Page extract
▼
- U.S. Postal Service (Staten Island, NY)
Interview Date: 01/26/08
Interviewer: Tejas Gawade
What is your job description?
I am Letter Carrier for the United States Postal Service.
How many such Letter Carriers are there?
In Staten Island alone, there are almost 500 Letter Carriers. So, that gives you a pretty good estimate of how many there might be in New York, or even the United States.
And how long have you been doing this?
I have been doing this for 23 years. I started as a Letter Carrier in Manhattan in 1985, and then I transferred to Staten Island the following year.
What are some of the duties you perform on a daily basis?
My daily duties include delivering mail and sorting mail, including unaccountable, registered or express mail. I also deliver parcels. We have a system where we have to scan every package, and the computer generates a tracking number that is used to track the package as it travels along its route.
What are some of the problems or decisions you face every day?
We don't really face too many problems or decisions. The day usually consists of doing the route and getting to know the people. The only decision you might face is when there is a package to be delivered and no one is at home. You can't leave it just at the door, because someone might steal it. So, you might choose to give it to the neighbors or leave it in the backyard. The more time you have on the job, the fewer problems you have, I think.
What kind of hierarchy is there with the Postal Service?
Basically, there are clerks and carriers, which are two different classes. You can also enroll in a supervisory program, and then you can really go up the ladder if you so choose.
What would you say you have learned from this job?
I guess the most important thing I have learned is how to deal with people. Over the years, I have realized that you catch more flies with honey than with vinegar. If you are nice to people, even if they are in a rage, it diffuses the situation. But if you have an attitude towards them, it just escalates.
You mentioned that you transferred between boroughs. How easy is it to transfer?
I think with my seniority, I am ranked about 94 or 95 on a list of 500 (all the Letter Carriers in Staten Island), which is great because I could transfer anywhere on Staten Island, get the route of my liking and still maintain my seniority. But if I leave Staten Island, I keep my government service time, but I lose my seniority. So, I would have to start as a sub-carrier again. Another benefit of the job is that they have mutual transfers, so I could transfer to Wyoming or even Hawaii. But like I said, you lose vacation time and the ability to pick your own routes, which is a perk I have now because of my seniority. Of course, the salary will pretty much stay the same. But, if you are working as a sub-carrier, you might lose the number of hours you were able to work in week. They might need you only for 20 hours, instead of the usual 40.
How much variety is there on a day-to-day basis?
There is not a lot of variety, actually. It is very cut-and-dry, and it is even monotonous sometimes. Sometimes, to break up the monotony, I do my route a different way. Of course, you cannot do that too much, because people are used to getting their mail at a certain time of the day. And if you are too early or too late, it is a major thing to them.
How many hours do you usually work?
▲
Data lines
▼
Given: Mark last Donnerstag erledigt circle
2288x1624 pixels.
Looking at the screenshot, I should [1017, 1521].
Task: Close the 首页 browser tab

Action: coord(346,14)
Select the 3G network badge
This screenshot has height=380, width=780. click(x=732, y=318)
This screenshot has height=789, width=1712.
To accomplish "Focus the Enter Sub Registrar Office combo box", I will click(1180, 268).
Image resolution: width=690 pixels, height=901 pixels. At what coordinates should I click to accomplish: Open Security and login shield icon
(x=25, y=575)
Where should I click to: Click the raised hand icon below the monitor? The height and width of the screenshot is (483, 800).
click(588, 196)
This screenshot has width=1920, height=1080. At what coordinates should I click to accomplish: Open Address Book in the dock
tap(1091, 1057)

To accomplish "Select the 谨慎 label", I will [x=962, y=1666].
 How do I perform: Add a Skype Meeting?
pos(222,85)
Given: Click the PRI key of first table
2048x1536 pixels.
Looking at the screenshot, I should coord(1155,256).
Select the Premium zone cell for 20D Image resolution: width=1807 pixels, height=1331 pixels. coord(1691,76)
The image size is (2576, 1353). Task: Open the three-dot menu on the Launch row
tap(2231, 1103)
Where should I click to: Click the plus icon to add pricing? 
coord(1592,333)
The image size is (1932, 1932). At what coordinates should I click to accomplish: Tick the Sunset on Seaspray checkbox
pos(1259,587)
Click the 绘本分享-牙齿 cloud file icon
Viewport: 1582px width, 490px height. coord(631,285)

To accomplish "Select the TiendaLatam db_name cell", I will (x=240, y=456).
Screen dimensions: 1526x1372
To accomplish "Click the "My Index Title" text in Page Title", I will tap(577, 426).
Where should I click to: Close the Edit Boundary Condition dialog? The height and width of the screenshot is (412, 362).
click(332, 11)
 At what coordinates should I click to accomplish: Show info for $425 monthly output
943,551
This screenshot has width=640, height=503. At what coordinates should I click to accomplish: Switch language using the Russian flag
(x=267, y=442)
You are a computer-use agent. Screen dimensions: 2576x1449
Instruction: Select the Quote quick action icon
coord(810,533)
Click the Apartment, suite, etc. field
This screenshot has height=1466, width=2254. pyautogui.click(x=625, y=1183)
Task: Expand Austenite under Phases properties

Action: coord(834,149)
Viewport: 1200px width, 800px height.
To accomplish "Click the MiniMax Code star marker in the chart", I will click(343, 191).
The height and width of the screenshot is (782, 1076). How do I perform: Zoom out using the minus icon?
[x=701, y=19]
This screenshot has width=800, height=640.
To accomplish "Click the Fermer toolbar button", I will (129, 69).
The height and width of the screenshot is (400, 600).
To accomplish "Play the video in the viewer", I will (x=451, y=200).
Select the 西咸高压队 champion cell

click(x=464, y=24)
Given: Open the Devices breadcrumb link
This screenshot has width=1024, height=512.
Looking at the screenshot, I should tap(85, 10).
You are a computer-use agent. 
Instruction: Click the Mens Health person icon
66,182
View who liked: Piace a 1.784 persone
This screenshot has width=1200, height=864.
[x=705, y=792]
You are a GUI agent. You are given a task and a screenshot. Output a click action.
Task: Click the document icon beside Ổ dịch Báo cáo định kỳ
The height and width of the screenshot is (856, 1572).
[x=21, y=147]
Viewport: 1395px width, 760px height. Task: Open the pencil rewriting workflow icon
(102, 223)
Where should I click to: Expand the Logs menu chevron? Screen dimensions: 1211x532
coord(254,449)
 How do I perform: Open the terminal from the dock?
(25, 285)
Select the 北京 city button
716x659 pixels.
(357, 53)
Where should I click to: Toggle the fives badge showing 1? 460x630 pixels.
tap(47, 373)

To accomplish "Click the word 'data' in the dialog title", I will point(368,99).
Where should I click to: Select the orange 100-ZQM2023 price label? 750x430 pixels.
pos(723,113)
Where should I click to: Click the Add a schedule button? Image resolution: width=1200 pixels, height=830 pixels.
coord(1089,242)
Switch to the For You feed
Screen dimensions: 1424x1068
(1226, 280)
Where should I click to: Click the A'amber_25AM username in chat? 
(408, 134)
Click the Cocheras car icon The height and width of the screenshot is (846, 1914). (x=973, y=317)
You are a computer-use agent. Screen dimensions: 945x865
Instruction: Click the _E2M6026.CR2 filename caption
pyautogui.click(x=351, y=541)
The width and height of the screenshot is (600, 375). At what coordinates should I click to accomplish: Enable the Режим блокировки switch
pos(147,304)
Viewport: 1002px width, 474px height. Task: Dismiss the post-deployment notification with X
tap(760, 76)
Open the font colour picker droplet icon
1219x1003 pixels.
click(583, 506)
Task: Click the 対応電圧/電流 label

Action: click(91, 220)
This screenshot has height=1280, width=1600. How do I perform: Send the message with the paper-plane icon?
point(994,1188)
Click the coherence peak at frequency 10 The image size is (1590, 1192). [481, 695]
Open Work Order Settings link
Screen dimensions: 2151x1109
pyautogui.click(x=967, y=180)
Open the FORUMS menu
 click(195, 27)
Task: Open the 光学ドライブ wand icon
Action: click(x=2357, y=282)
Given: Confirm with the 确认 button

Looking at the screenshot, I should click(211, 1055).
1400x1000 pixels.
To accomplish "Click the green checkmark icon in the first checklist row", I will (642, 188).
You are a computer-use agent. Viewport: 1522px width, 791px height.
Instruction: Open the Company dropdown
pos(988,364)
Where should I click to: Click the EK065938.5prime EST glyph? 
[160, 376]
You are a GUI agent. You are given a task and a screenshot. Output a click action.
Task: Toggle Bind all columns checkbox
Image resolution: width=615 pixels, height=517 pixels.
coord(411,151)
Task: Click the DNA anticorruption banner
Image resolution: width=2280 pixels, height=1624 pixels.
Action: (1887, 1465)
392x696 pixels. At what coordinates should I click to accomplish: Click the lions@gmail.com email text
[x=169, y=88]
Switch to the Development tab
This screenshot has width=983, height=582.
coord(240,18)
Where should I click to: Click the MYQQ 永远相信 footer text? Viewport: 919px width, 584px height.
▲
Problems to work on
[1] In the letter carrier interview, what year did the carrier start the job, and in which borough?
[2] Pick up the letter carrier interview from where it stops and keep it going.

Responses
[1] 1985, in Manhattan.

[2]
I usually work from 7:00 a.m. to 4:00 p.m., and that will be eight hours as required. Any additional time would be overtime, which is on my day off. That is the case because we deliver six days a week, and never on Sunday, as you might already know. The latest that I would ever work might be 6:00 p.m., so I might put in two hours of overtime on any given day.
Could you talk a little about the route you cover?
It's in Richmond Town. I cover what they call a mountain route, where you are not walking with a bag house to house. It is mostly curbside delivery, where I pull up the truck next to the mailbox and just reach out. Getting a route is based on seniority, so someone with only one or two years of experience will probably not get the most convenient route. I know that when I started I had some pretty bad neighborhoods in St. George. So, you have to work your way up, and the route that I have now is pretty coveted because it does not require much physical exertion.
What are some of the benefits of the job?
I think the health benefits are great. Also, when you first start out, you get two weeks of vacation time. But, now I am at top pay and get five weeks of vacation, which is incredible. So, what I like to do is take three weeks off in the summer during the hottest time of the year, and one week off in the spring and in the fall each. So, it really breaks up the year if you take out that much vacation time.
How does the salary increase?
When you are a sub and you rise up, you get what are called step increases until you reach top pay. Once you reach top pay, you get cost of living increases, in addition to any other government increases.
Is there a reward system for good work?
There is not really a reward system, per say. The management might come up with silly incentives, like movie tickets. Once they came up with a crazy idea where if you don't call in sick for an entire year, you can take a day off at any time of the next year. Of course, you have to use your own vacation time. Now, if I wanted to take a day off, I could just call in a sick day. So, there really is no incentive in that sense. The post office is sort of like the cart before the horse. In a lot of ways, they are not really up with the times. As for bonuses, supervisors get them. We get Christmas tips from our patrons, which could be anywhere from $5 to $100. That comes as a result of us being nice to our customers.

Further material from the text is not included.